Last week the New York Times published, then republished an article on Donald Trump’s immigration speech with substantial changes. Both versions of the review contained information clearly written after the speech, but both versions also deeply mischaracterized the speech and contained information that was simply wrong, such as the contention that Trump’s hard-as-iron speech represented a retreat from his previous positions on deporting immigrants. The level of Trump-praise in the articles included painting the Republican candidate as audacious, bold, and a risk-taker while still being measured, diplomatic.
But last week’s changes can’t match up to what happened last night, when the New York Times published a recap of the Commander in Chief forum, then completely pulled it and slipped a different article by a different writer in its place.
Especially notable? Here’s a paragraph from the first version.
Mr. Trump also did not back away from his past suggestion that sexual assault in the military was inevitable after women joined the armed forces.
The second version had no mention of Trump’s insistence that men and women serving together leads to rape.
In one instance, he said the United States should pull back thoroughly from Iraq, and then said troops should be left behind in “various sections where they have the oil,” to secure American energy interests.
The second version had no mention of Trump’s call for America to commit a war crime by plundering Iraq’s resources.
Mr. Trump also reiterated his praise for Vladimir V. Putin, Russia’s president, and argued that there was no evidence Russia had a hand in hacking the Democratic National Committee.
The second version had no mention of Trump’s prolonged tribute to Putin, or his comparing Putin favorably to President Obama.
The first version of the article was written by Alexander Burns, who came to the Times last year from Politico. The second version was from Patrick Healy, who has been the NYT’s Metro political reporter for a decade. Healy was also the author of both versions of last week’s morphing report on Trump’s speech.
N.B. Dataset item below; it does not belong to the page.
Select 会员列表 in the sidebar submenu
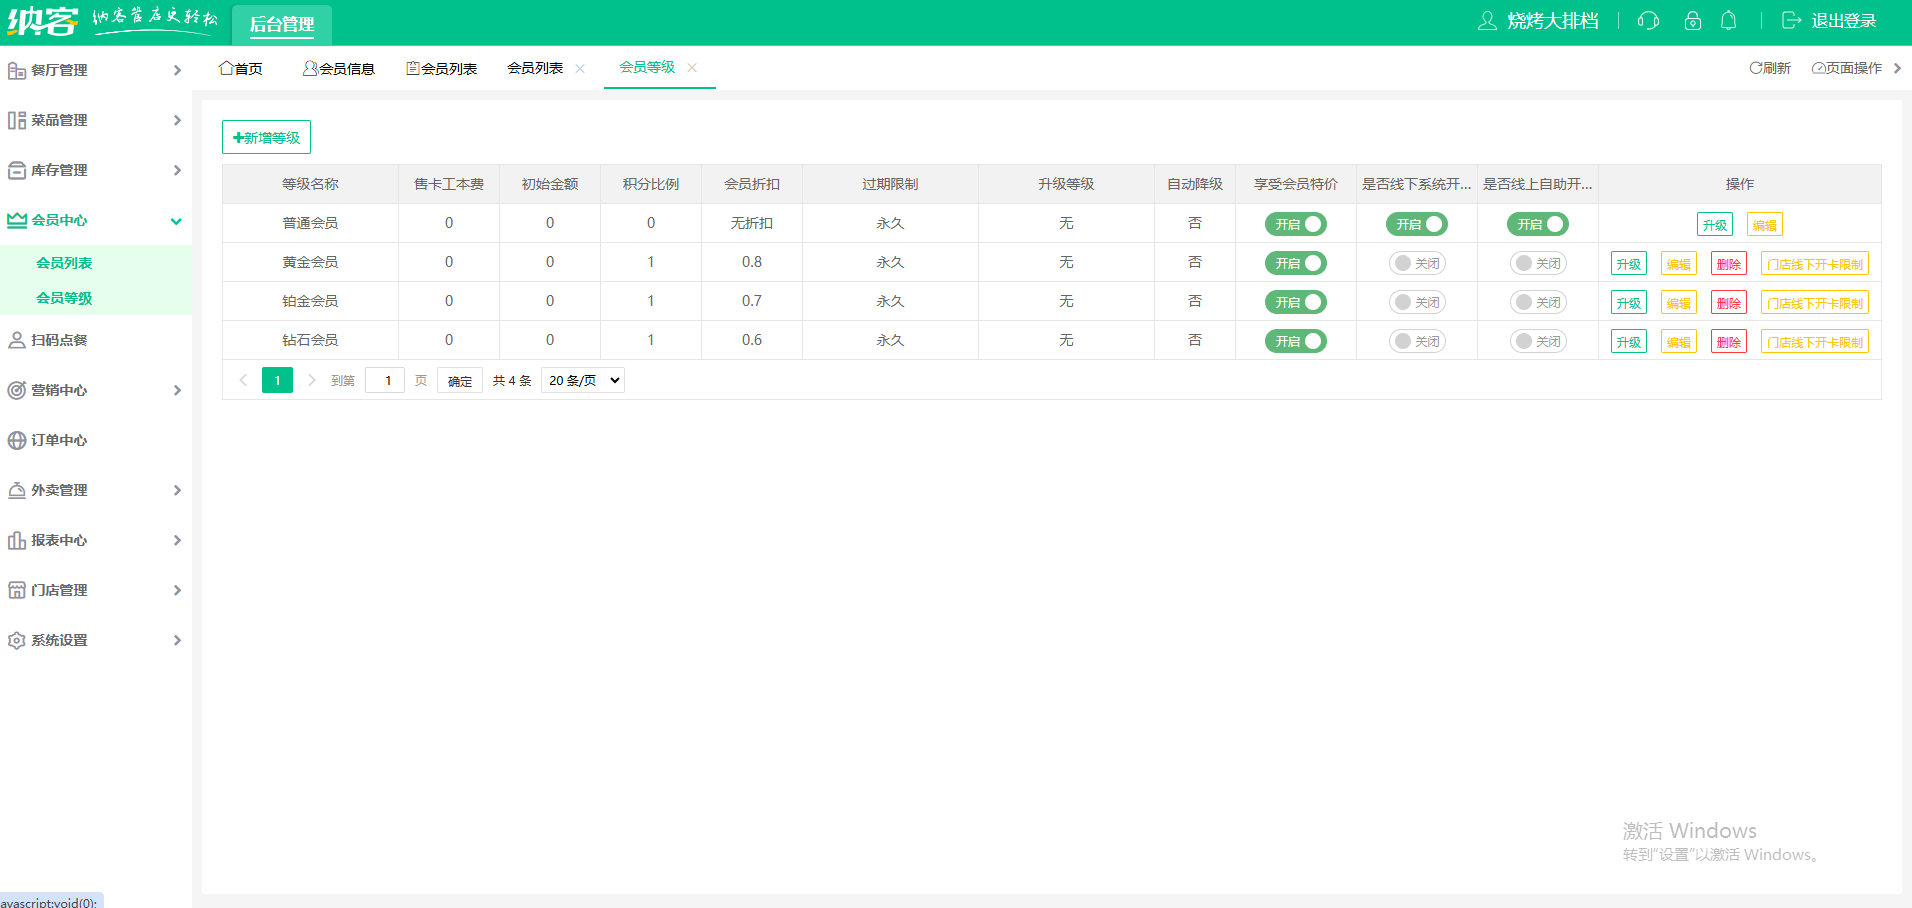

The question is: Why would the New York Times completely pull one version of the article, for a second version that was substantially less accurate and substantively incomplete?
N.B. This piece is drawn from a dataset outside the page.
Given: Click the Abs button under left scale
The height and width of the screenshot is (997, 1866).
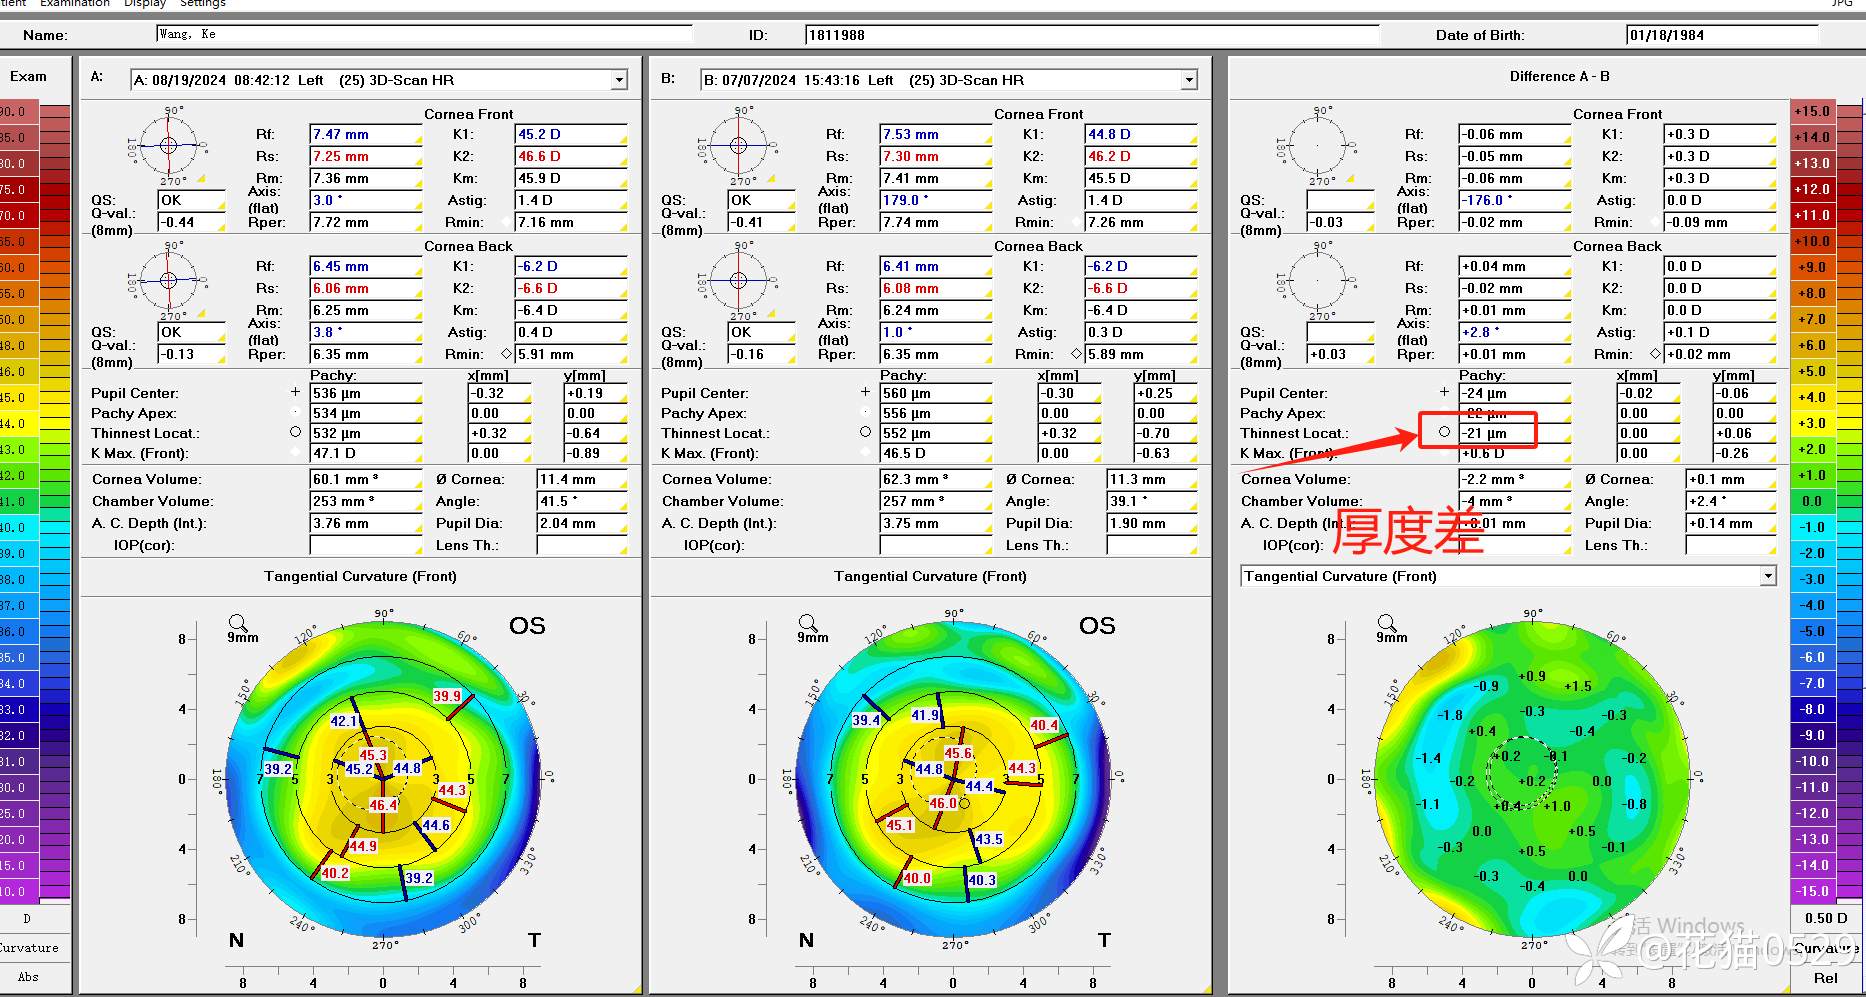Looking at the screenshot, I should coord(28,977).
The New York Times has now updated the Healy version to add Trump’s Putin-praise, but still omits several of Trump’s more outlandish statements such as the contention that the United States should have left people in Iraq to steal their oil.
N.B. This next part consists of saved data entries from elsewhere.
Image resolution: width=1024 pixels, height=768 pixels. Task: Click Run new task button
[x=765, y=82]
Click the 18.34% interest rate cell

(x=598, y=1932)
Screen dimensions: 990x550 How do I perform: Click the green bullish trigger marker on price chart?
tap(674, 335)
The question remains. why did the New York Times pull Burns’ article and replace it with the less-complete take from Healy? Even if the Healy article was going to be used in the actual paper version of the Times, which it was, why not leave the Burns article in the online edition?
Whatever is going on in the political section of the NYT, there is a large amount of text making it out into the world, only to be replaced or revised—often not for the better—without explanation.